Today I can't see the mountain. Cold, steel-grey clouds hover in front of her, shrinking my view to next doors ugly shed, and making the Stringybark trees at the top of our hill look like scrawny, menacing ghosts with afros.
The wind isn't strong, but it still drives the incessant drizzle under the hood of my raincoat and into my eyes. I can't feel my fingers but there are hundreds of tiny greens and flowers yet to be picked. Trouble is, many of the flowers we're meant to be gathering have been damaged by the rain, and slugs have been feasting on the greens. But we can't stop, the order has to be picked before it's time to meet the school bus.
The crosne we'd nurtured all summer, and had been counting on as a big autumn crop, were mostly eaten by mice, this after our potatoes were terribly affected by blight and what was meant to be a good source of cash flow for the garden, and a staple food for our family, was reduced to a few tubers we had to scrounge from the earth.

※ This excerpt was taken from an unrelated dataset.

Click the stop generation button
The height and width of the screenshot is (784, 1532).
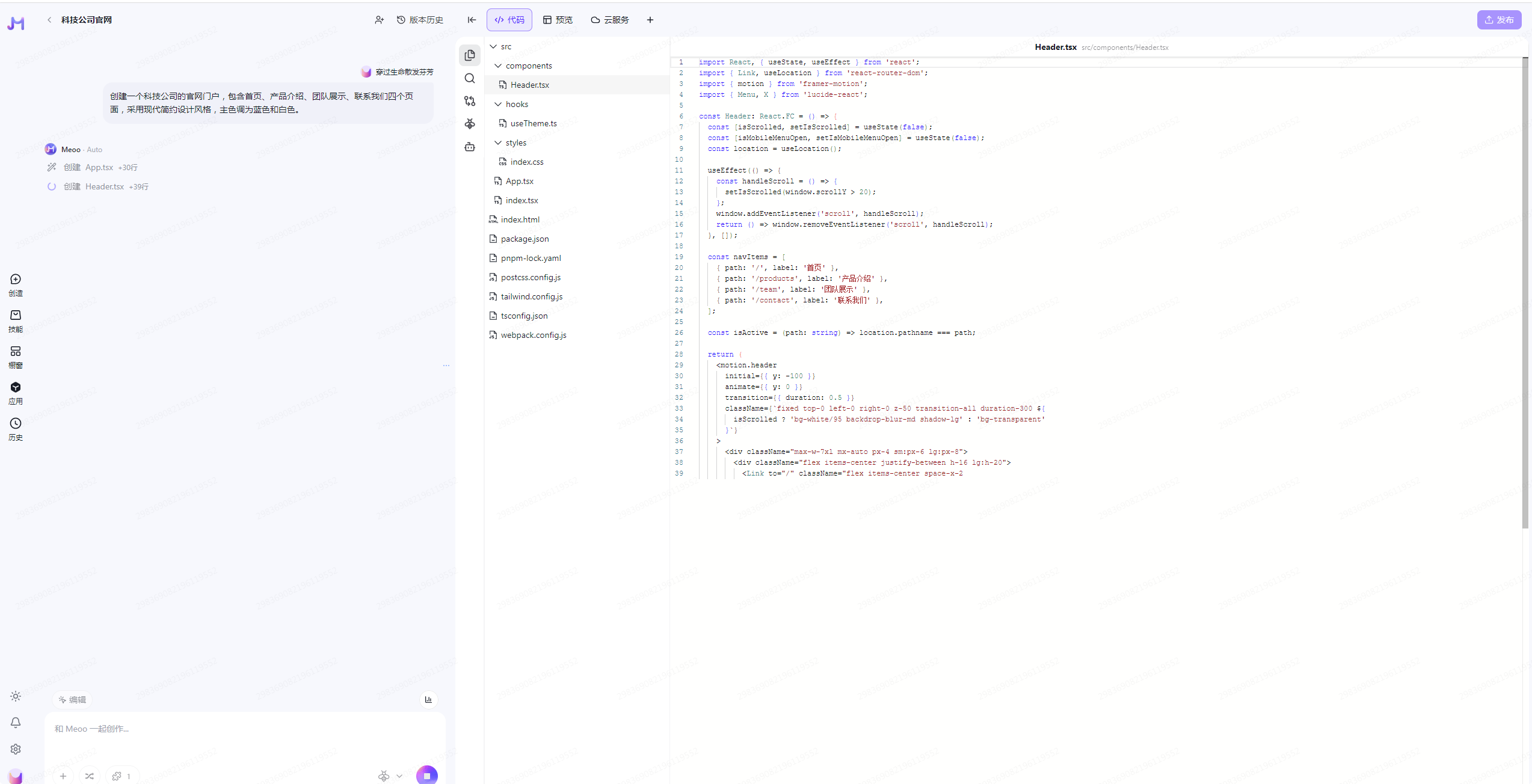(426, 775)
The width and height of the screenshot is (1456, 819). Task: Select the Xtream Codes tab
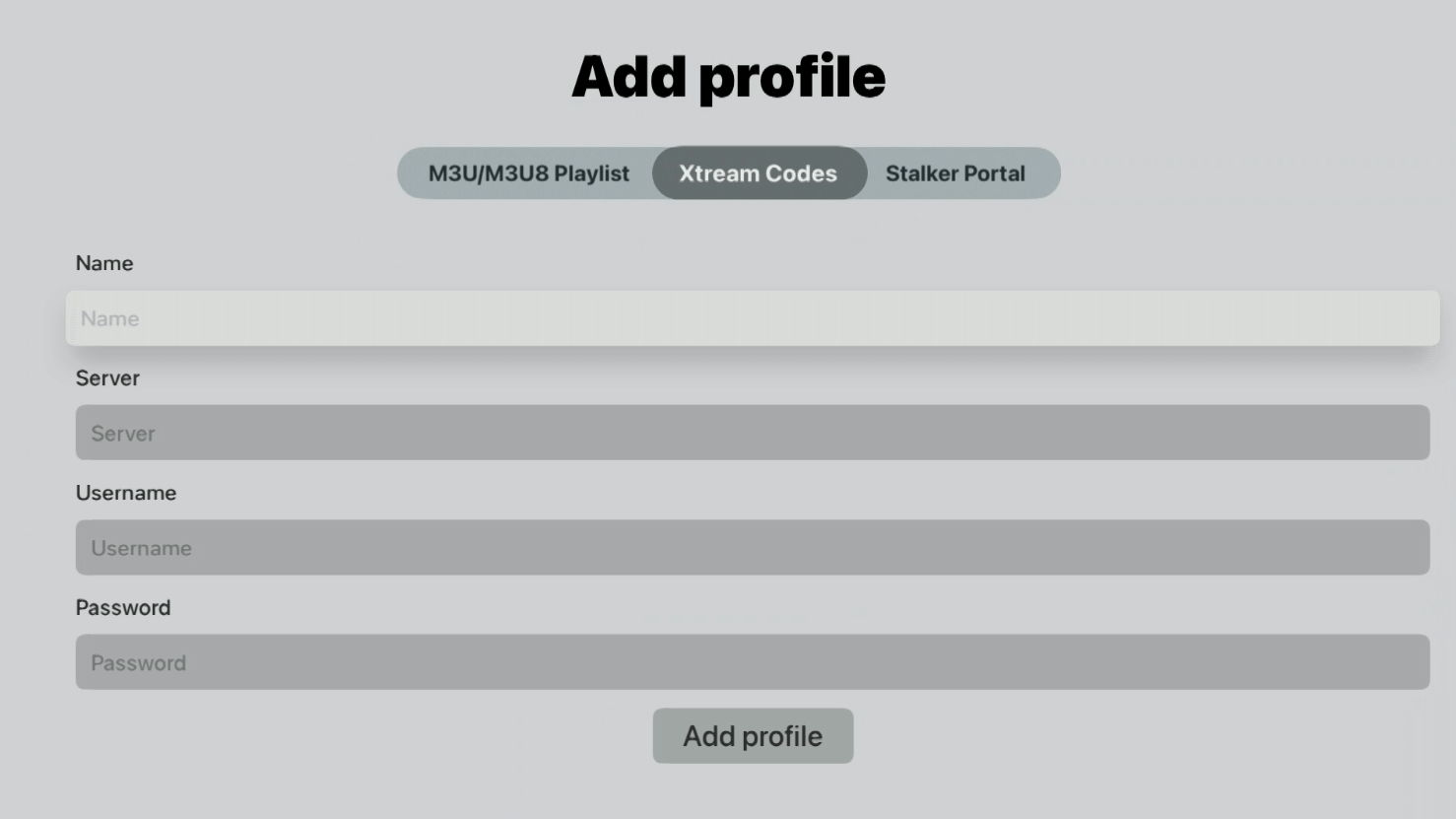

Some expensive lucerne I'd bought for mulch was laden with weedy grass seeds turning every bed I'd mulched into a nightmare. I'm struggling to work out how I can look after the garden and nursery plants, harvest, pack and deliver, run market stalls, do the book work and take care of the family.
Days like this I think really hard about what I'm doing, why I'm doing it, if I should be doing it at all, or just find a nice cosy, warm salon and start cutting hair again.....
Is my concept of a small garden that feeds my family and a few others, and is a testing ground for unusual crops, a mistake? Is it possible for us to turn 5 acres of less than ideal soil into a business, while sticking to my perhaps impossible, idealistic gardening philosophies? Things get quiet in winter too, people aren't as keen to be gardening, and we are grateful for the hardy souls who brave the weather to come to market.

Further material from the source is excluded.